Screenshot and document pointing data:

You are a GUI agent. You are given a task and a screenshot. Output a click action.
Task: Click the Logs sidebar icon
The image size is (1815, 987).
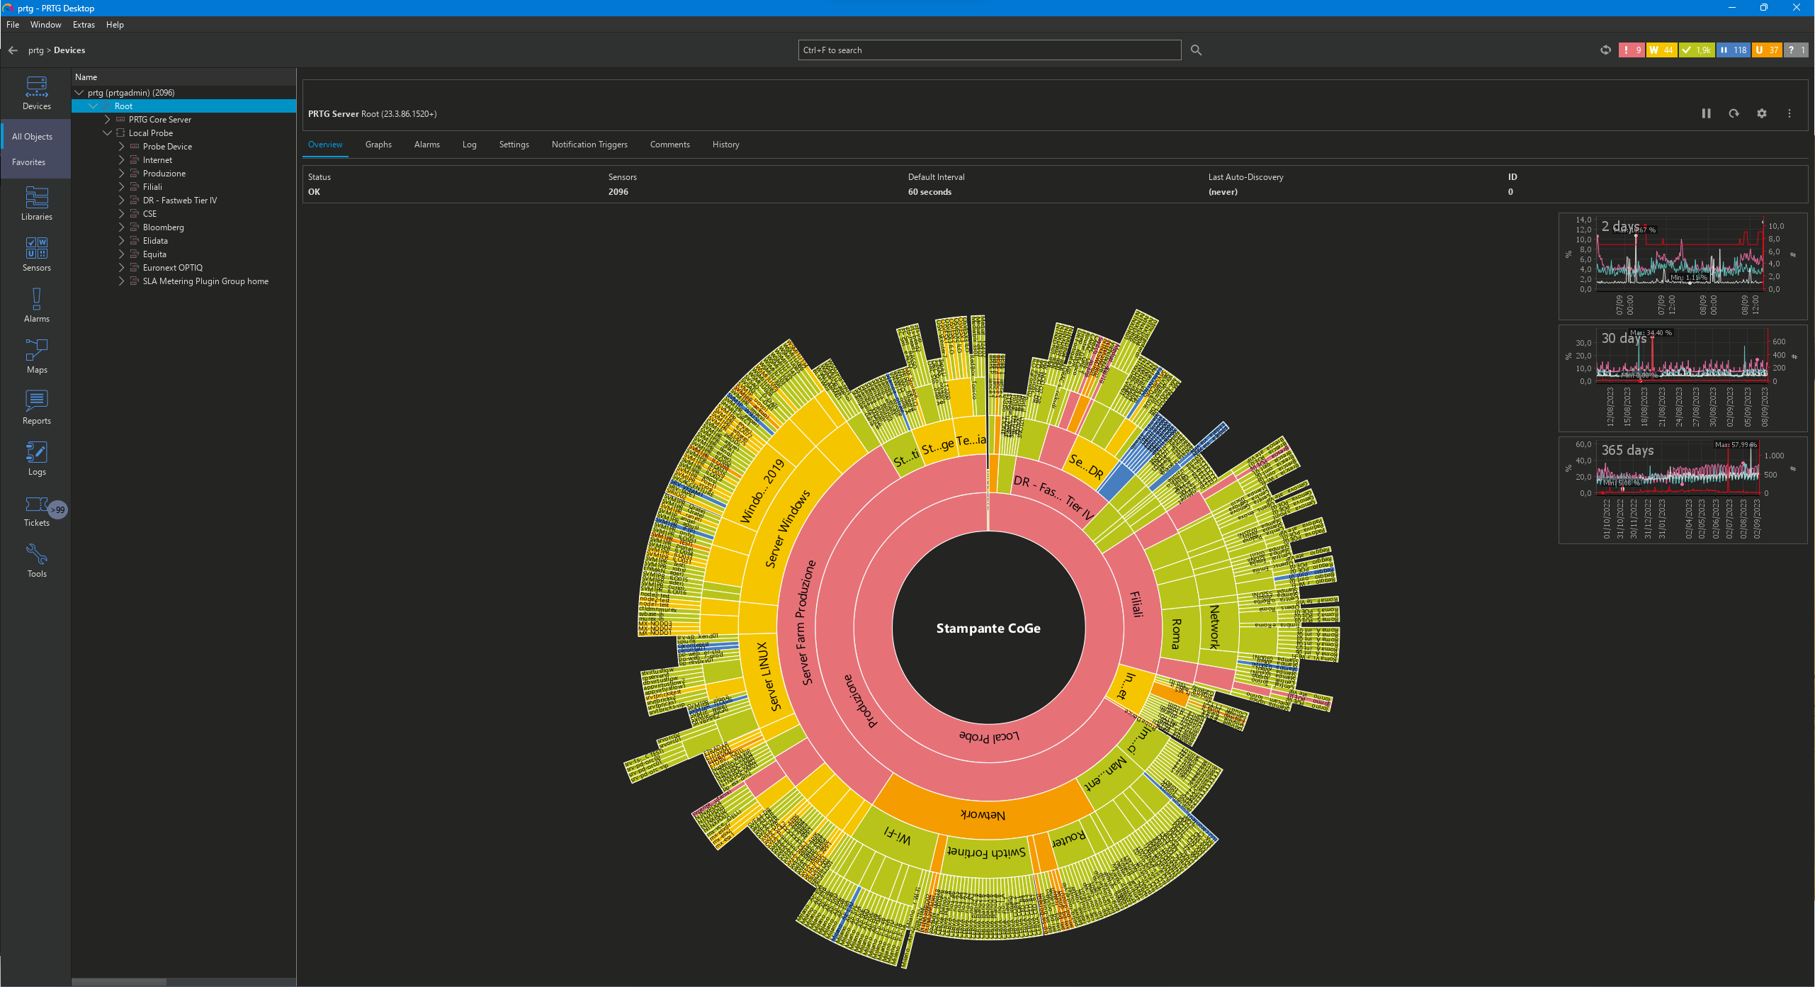tap(36, 458)
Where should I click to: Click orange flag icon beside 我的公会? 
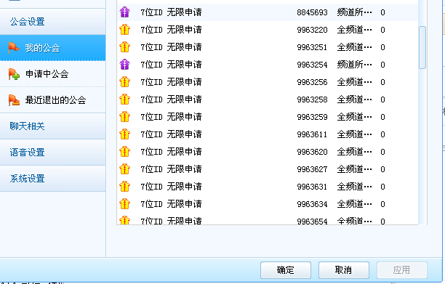point(14,48)
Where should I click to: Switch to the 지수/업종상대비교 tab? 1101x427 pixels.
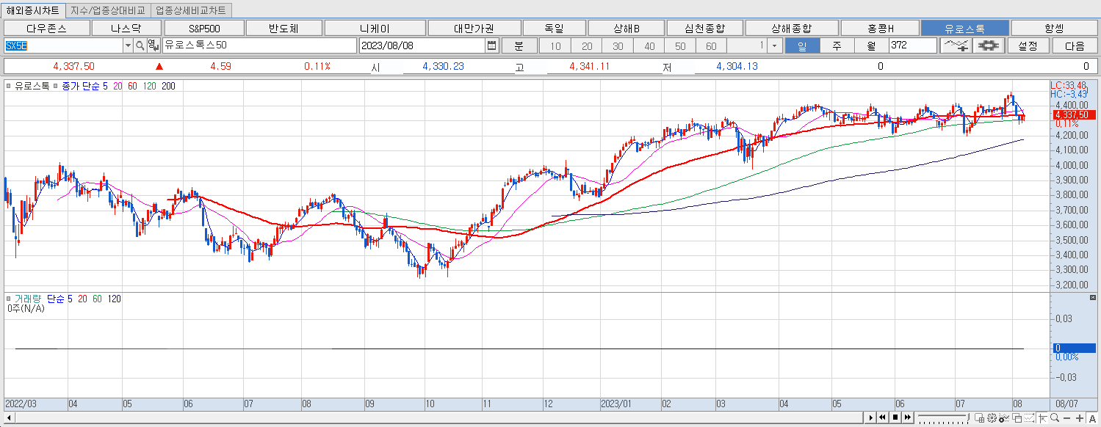108,10
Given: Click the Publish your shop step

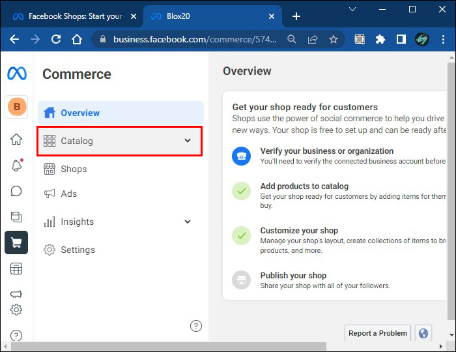Looking at the screenshot, I should (293, 275).
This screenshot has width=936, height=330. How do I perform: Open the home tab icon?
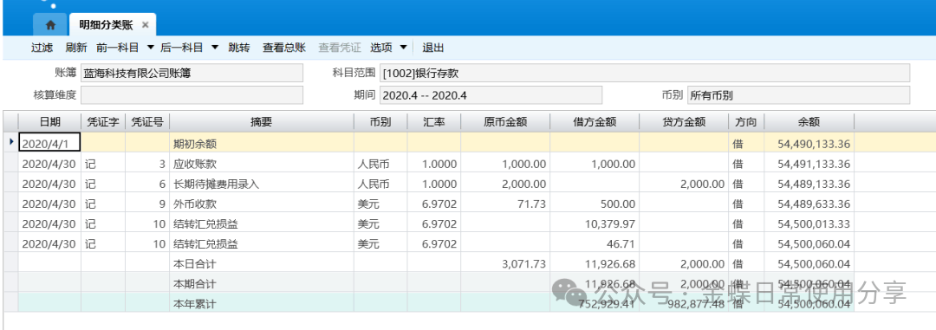(x=50, y=25)
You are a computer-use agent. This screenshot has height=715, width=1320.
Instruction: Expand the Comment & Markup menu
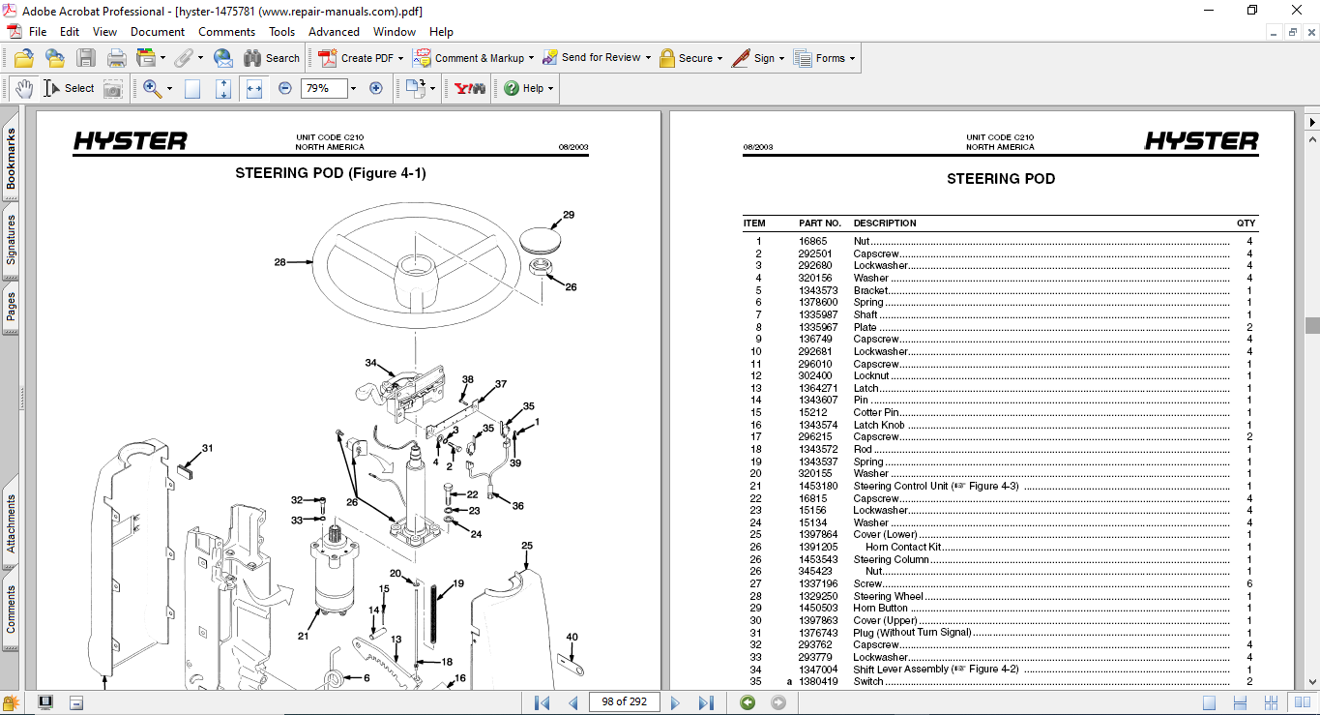[474, 58]
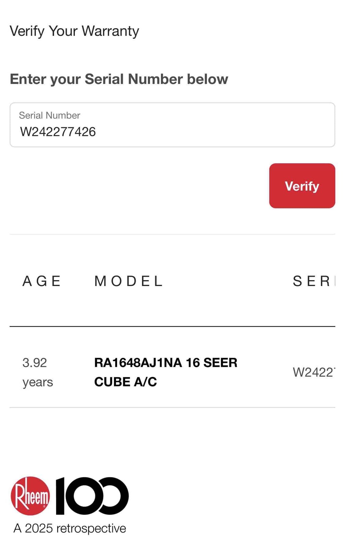Image resolution: width=345 pixels, height=556 pixels.
Task: Click the word years under 3.92
Action: click(38, 382)
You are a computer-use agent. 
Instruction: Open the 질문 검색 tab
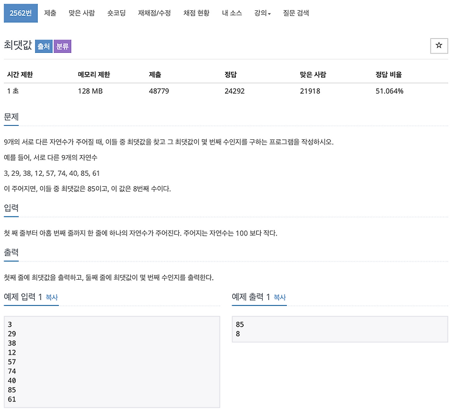[x=296, y=13]
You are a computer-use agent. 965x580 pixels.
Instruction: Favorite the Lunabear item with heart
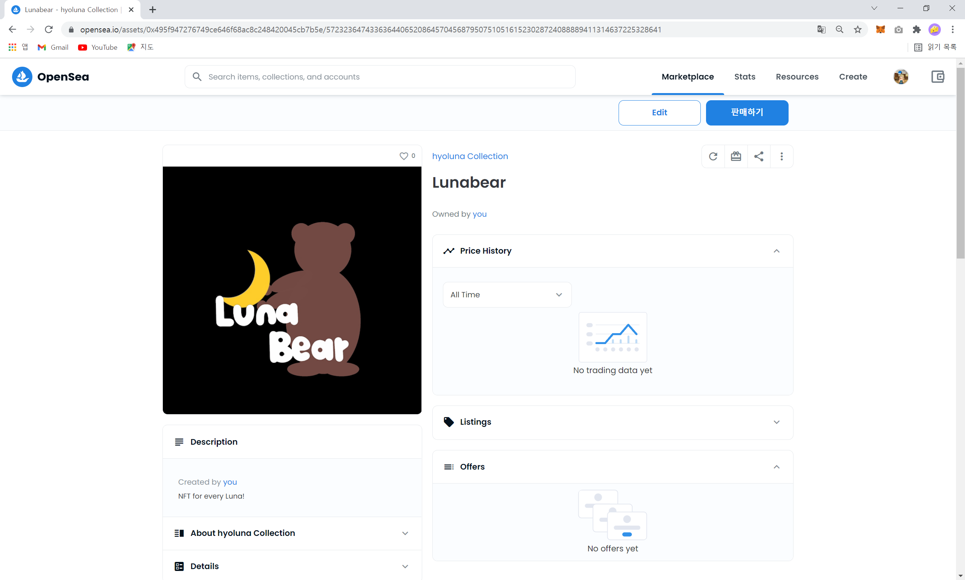(x=403, y=156)
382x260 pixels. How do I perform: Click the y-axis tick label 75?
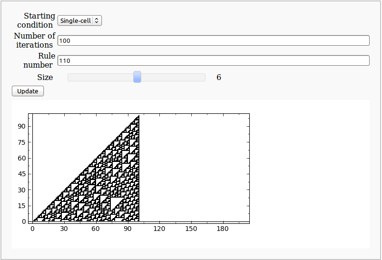click(x=21, y=142)
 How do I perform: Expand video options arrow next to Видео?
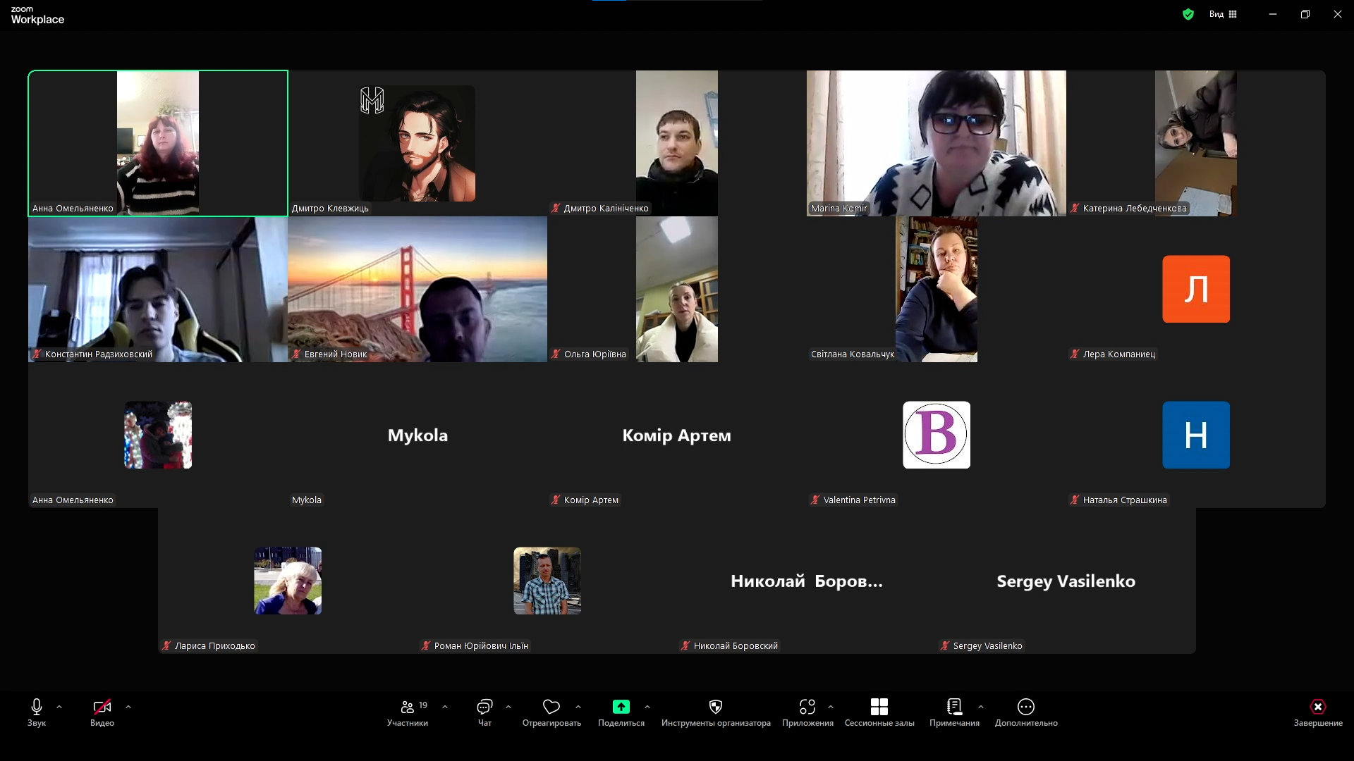(128, 707)
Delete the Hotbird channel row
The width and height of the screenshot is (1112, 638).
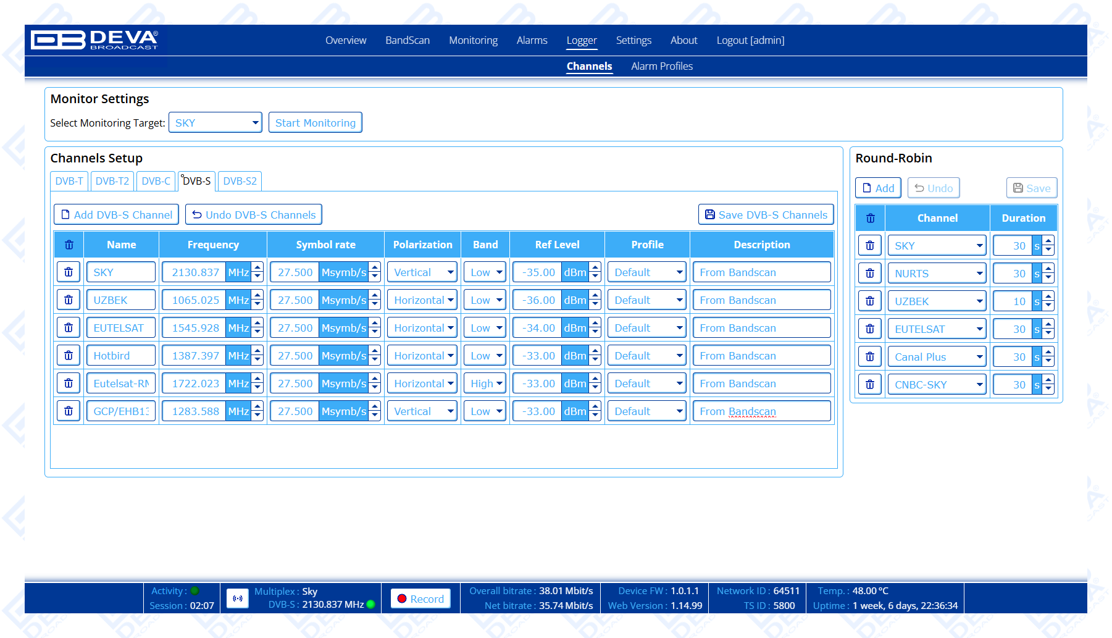69,356
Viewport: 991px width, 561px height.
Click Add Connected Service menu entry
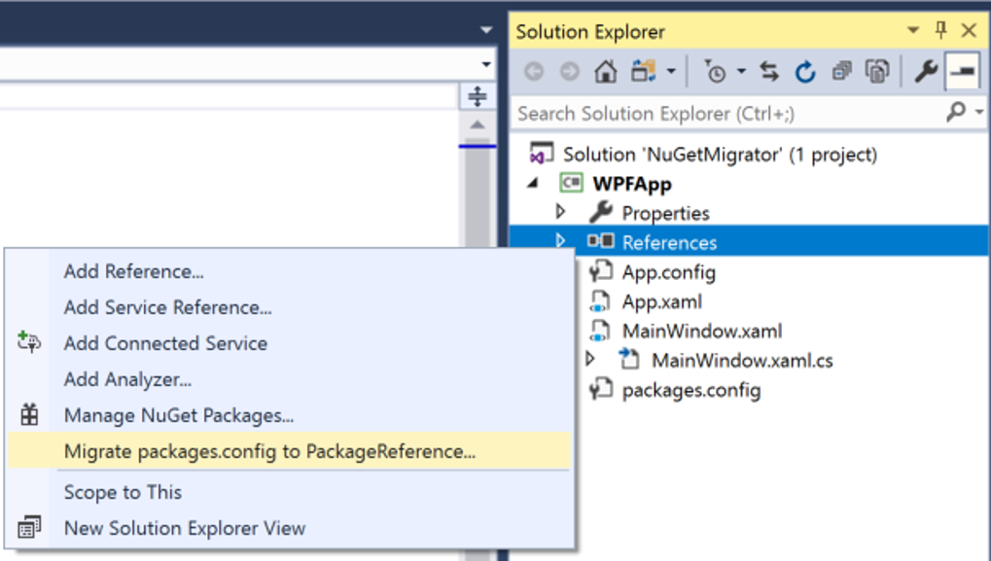click(x=165, y=342)
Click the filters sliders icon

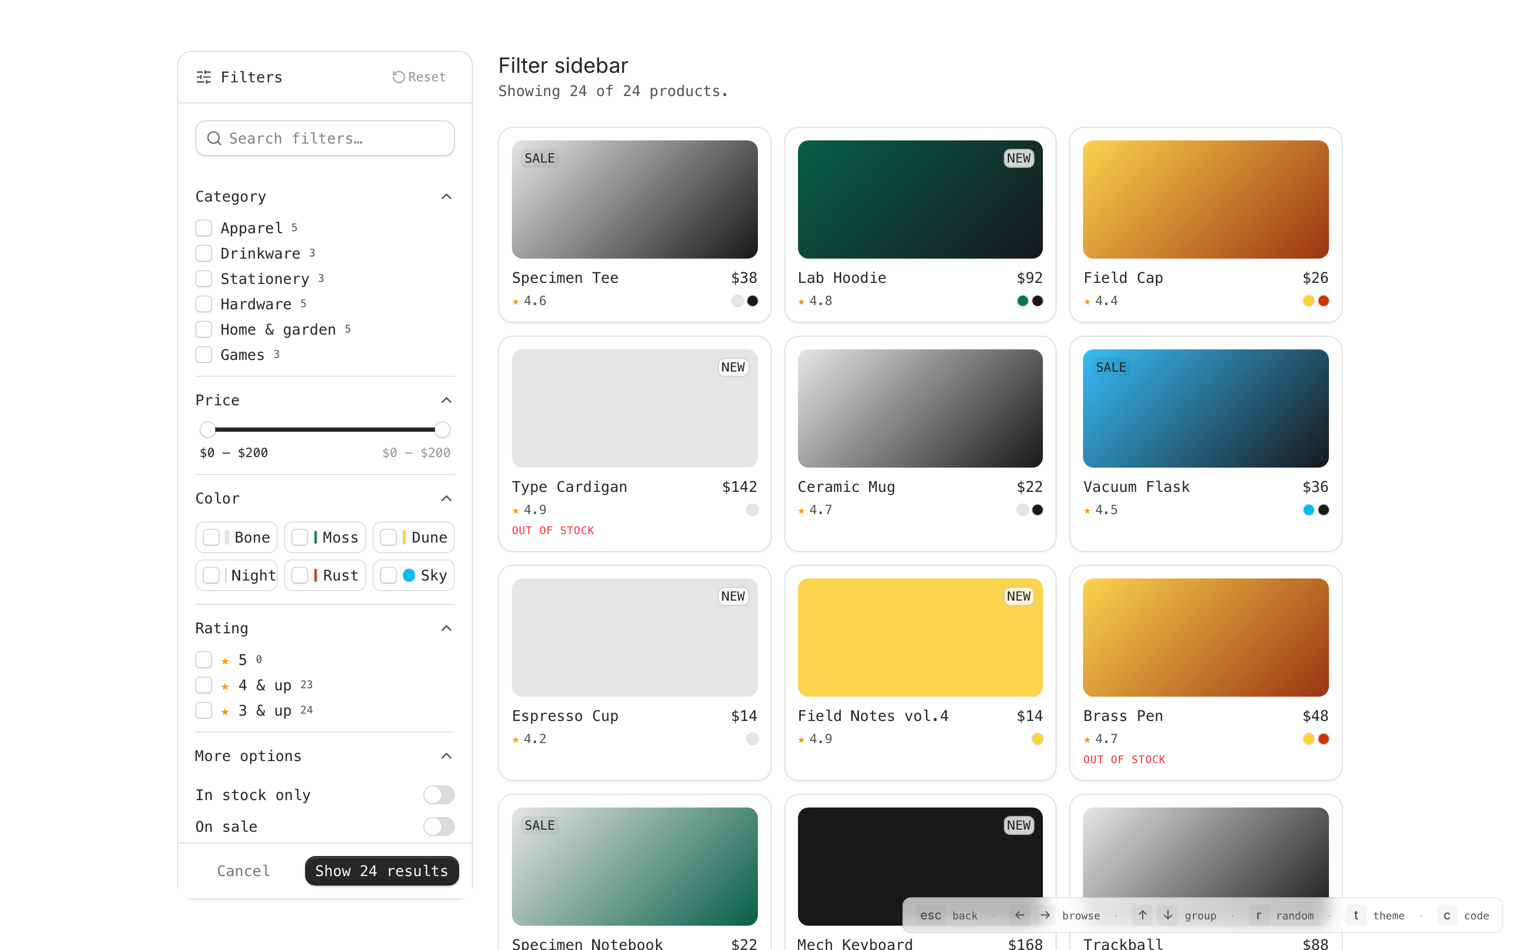(204, 77)
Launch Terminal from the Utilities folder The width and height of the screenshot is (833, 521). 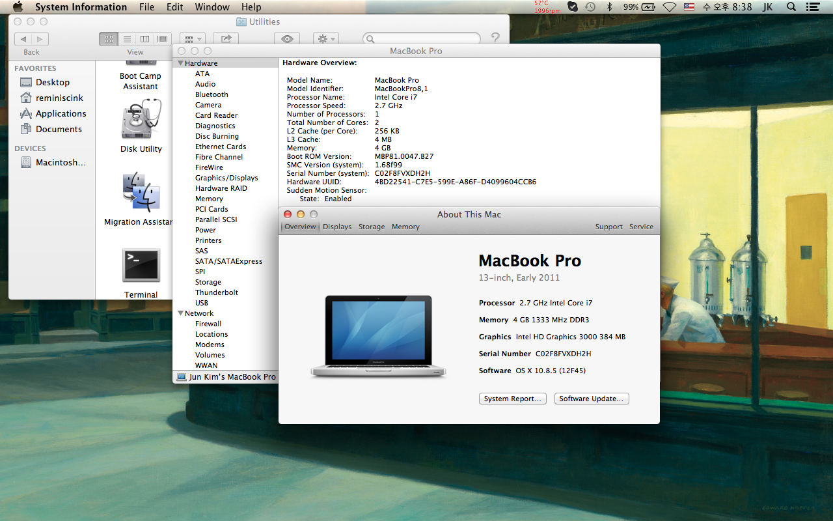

REQUIREMENTS –
Reproduce every line of the material above word for word, leaving out the pictures.

EXERCISE ANSWER –
You are a GUI agent. You are given a task and a screenshot. Output a click action.
Task: Click the Logs sidebar icon
The image size is (1815, 987).
tap(36, 458)
Where should I click to: Click orange flag icon beside 我的公会? 
point(14,48)
Where should I click to: Switch to the 지수/업종상대비교 tab? 1101x427 pixels.
108,10
Given: Click the Publish your shop step

Looking at the screenshot, I should (293, 275).
This screenshot has width=936, height=330. How do I perform: Open the home tab icon?
(x=50, y=25)
You are a computer-use agent. This screenshot has height=715, width=1320.
Instruction: Expand the Comment & Markup menu
[474, 58]
Image resolution: width=345 pixels, height=556 pixels.
Task: Click the word years under 3.92
Action: click(38, 382)
You are a computer-use agent. 
Instruction: Open the 질문 검색 tab
[x=296, y=13]
You are a computer-use agent. 965x580 pixels.
Instruction: Favorite the Lunabear item with heart
(x=403, y=156)
382x260 pixels. How do I perform: Click the y-axis tick label 75?
click(x=21, y=142)
 How do I perform: Expand video options arrow next to Видео?
(128, 707)
Delete the Hotbird channel row
The width and height of the screenshot is (1112, 638).
69,356
Viewport: 991px width, 561px height.
Click Add Connected Service menu entry
click(x=165, y=342)
Click the filters sliders icon

(204, 77)
Launch Terminal from the Utilities folder The width and height of the screenshot is (833, 521). 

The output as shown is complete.